We are extremely disappointed that the Alberta legislative committee that recommended that legislation proposed by MLA Dan Williams to statutorily protect the conscience rights of health care professionals not proceed for the full legislature to consider. It was an act of cowardice for the majority, including Williams’ United Conservative Party colleagues, to effectively kill the debate on this topic. Conscience rights are mentioned as the first rights in the Charter of Rights and Freedoms and are included among the rights enumerated by the United Nations in its Universal Declaration of Human Rights. How Williams’ bill could be considered controversial is utterly baffling.
There was a sustained campaign against Bill 207 in the name of protecting abortion, euthanasia, and LGBTQ+ rights. The scaremongering suggested that doctors would refuse to serve patients who identify as lesbian, gay or transgender, that women would be denied access to abortion, and that vulnerable patients would be left to suffer. Never mind, as Williams said, his bill was about protecting the rights of healthcare workers, not access to services provided in Alberta.
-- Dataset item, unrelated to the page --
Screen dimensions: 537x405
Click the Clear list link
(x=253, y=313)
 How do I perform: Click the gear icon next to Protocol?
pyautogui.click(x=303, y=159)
As upsetting as it is that the rights of healthcare professionals can be ignored, there is a much more troubling lesson from this sad affair: that individuals whose own moral views are at odds with the law are not permitted to live according their own conscience. That is, once the state permits something to happen, it takes that activity’s side and deems it morally objectionable to dissent from that position. Abortion, euthanasia, and the LGBTQ+ agenda are not neutral stances of the state in a live-and-live world (as libertarians claim), but rather worldviews that demand that every person agree to or become complicit in those activities. Without conscience rights we are slaves to the state.